Трилогия Сухово-Кобылина вошла в число художественных произведений, наносивших наиболее чувствительные удары по бюрократии — главной опоре правительственной реакции. Документальная точность произведений драматурга, во многом опиравшихся на реальные факты, органически сочеталась с фантастикой, передающей «нечеловеческий», антигуманный, зловещий характер системы, во власти которой находится каждый гражданин Российской империи. Беспощадная сатира Сухово-Кобылина была по своей природе лирична. Если многие авторы 60-х гг. (Мельников-Печерский, Салтыков-Щедрин, Писемский и др.) часто раскрывали козни бюрократии устами самих бюрократов, наблюдающих механизм работы канцелярий и ведомств «изнутри», Сухово-Кобылин увидел и осмыслил те же явления глазами жертвы, страдающей и бьющейся в тенетах бюрократической паутины. Его лирическая сатира выражала отчаяние и взывала к совести общества.

Литература 70-х годов

Литература и общественное движение 70-х гг. во многом и существенном определялись процессами, происходившими в предшествующий период, хронологическое завершение которого для литературы связано с прекращением «Современника» и «Русского слова». Идейное и художественное наследие 60-х гг. осталось живым и действенным на многие последующие десятилетия; масштабность социально-исторических перемен, начатых в те годы, творческий взлет общественной, философской и эстетической мысли, связанный прежде всего с именами Чернышевского, Добролюбова, Писарева, обусловили размах, глубину художественных исканий и свершений в деятельности писателей самых различных устремлений, убеждений, характера и размера дарований. Проблемы, поставленные литературой 60-х гг., оставались во многом актуальными для последующего периода.

В 70-е гг. продолжали свою активную литературную деятельность крупнейшие писатели-реалисты, своим творчеством уже определившие в целом направление развития русской литературы в пореформенную эпоху. Такова творческая и организаторская деятельность Некрасова и Салтыкова-Щедрина. Таковы программные по своему значению произведения Тургенева и Островского, Достоевского и Л. Толстого.

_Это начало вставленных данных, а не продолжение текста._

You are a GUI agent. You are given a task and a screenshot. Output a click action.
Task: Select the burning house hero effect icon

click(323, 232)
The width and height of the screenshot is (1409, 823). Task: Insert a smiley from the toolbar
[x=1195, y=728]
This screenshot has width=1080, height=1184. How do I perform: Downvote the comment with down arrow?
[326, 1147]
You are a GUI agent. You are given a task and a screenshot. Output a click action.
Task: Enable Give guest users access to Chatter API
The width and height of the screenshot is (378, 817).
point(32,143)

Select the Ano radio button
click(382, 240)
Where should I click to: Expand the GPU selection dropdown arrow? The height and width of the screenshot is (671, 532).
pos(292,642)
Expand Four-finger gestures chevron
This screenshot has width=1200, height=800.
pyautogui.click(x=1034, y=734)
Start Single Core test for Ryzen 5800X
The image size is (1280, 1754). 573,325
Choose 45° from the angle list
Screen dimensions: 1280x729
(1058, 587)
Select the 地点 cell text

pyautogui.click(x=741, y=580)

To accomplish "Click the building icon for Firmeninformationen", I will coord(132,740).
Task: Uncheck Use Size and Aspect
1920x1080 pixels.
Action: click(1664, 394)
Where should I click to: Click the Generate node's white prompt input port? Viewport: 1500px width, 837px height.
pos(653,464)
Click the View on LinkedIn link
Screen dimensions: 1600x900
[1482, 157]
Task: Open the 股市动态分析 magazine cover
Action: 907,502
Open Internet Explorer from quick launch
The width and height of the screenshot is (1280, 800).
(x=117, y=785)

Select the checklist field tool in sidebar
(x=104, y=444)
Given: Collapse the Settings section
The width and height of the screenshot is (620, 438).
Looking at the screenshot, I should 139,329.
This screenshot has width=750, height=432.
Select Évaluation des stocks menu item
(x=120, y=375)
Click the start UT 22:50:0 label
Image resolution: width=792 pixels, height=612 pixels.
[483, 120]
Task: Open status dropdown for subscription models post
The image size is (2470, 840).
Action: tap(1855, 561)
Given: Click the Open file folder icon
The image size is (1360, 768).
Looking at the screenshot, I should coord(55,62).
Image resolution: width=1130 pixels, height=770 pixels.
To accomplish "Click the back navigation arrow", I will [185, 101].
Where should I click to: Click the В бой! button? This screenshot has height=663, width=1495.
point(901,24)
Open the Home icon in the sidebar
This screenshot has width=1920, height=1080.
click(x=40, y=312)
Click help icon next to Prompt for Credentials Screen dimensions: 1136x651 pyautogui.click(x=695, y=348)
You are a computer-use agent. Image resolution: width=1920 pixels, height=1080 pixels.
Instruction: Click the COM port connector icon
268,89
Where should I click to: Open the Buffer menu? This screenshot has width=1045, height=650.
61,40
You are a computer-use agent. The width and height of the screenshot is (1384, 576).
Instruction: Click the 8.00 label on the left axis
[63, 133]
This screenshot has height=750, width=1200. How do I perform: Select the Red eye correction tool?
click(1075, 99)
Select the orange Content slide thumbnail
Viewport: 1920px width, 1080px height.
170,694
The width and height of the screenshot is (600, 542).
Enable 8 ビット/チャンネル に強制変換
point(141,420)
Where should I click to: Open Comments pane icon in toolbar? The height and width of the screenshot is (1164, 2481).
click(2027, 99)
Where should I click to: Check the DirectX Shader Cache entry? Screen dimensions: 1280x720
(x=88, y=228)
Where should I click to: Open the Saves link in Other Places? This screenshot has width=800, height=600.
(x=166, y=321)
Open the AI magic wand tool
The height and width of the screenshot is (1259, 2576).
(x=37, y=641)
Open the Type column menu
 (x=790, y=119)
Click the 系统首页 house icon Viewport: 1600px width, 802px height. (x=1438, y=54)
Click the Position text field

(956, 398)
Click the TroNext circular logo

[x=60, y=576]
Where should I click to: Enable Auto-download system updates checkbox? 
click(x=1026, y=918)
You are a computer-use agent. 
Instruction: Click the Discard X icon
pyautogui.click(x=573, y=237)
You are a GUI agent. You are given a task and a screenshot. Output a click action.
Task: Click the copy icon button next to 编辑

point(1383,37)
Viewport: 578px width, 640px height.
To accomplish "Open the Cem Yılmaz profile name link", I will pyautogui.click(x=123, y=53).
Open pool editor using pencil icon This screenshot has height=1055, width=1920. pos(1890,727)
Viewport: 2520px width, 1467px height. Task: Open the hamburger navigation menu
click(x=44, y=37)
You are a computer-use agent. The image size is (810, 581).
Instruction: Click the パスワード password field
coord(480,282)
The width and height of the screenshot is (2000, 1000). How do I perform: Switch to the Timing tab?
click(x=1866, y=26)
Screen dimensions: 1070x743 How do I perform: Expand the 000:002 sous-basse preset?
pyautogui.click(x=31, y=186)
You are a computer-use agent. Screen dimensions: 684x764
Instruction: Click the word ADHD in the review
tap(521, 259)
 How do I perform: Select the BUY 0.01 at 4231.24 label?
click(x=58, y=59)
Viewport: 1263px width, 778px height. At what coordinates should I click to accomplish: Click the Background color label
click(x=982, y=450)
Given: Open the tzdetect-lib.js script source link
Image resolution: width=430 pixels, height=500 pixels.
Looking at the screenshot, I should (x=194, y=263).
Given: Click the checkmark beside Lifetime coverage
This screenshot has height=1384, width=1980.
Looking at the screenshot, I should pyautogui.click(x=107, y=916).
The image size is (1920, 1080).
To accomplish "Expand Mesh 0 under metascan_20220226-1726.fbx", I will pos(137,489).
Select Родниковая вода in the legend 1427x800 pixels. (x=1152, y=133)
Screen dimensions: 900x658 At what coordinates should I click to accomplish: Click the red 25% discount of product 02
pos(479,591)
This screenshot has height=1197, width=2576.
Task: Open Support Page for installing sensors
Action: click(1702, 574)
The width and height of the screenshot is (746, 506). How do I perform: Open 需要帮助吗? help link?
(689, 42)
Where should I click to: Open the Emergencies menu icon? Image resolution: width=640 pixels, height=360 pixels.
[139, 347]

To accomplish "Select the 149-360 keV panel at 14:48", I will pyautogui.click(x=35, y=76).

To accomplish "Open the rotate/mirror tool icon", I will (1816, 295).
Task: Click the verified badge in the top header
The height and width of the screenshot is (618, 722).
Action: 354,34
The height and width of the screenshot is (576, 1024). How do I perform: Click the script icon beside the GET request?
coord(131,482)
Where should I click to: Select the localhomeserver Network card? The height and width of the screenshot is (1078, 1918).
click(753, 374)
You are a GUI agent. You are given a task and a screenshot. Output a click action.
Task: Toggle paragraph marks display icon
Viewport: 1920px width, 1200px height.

Большое значение для 70-х гг. в силу особенностей данного периода имело творчество писателей демократического направления, непосредственно опиравшихся на революционно-демократическую эстетику, на принципы ее творческого воплощения в романах Чернышевского, в поэзии Некрасова, в сатире Салтыкова-Щедрина.

В 70-е гг. творчество демократов-шестидесятников приобрело подлинно программное значение своей обращенностью и к проблемам народной жизни, и к судьбам передовой разночинной интеллигенции. Широкий общественный резонанс получили очерки и рассказы А. И. Левитова, о чем свидетельствуют издания и переиздания его книг «Степные очерки» (1870, 1874), «Московские норы и трущобы» (1869, 1875), «Горе сел, дорог и городов» (1874). Принципиальное признание и действенное значение приобрело к началу 70-х гг. творчество Ф. М. Решетникова. Виднейшие деятели литературы, передовой критики не без оснований связывали его романы, повести, очерки с ведущими тенденциями в развитии литературы по пути реализма и народности. Произведения Решетникова переиздаются в 1869 и 1874 гг., на рубеже 60-х и 70-х гг. появляются его последние романы — «Где лучше?» и «Свой хлеб».

С традициями Чернышевского, Помяловского, Слепцова связано развитие демократического романа, особенно в начале нового периода. Таковы, в частности, романы Н. Ф. Бажина «История одного товарищества» (1869), Д. К. Гирса «Старая и юная Россия» (1868, 1870), И. В. Омулевского «Шаг за шагом» (1871), И. А. Кущевского «Николай Негорев, или Благополучный россиянин» (1871) и др.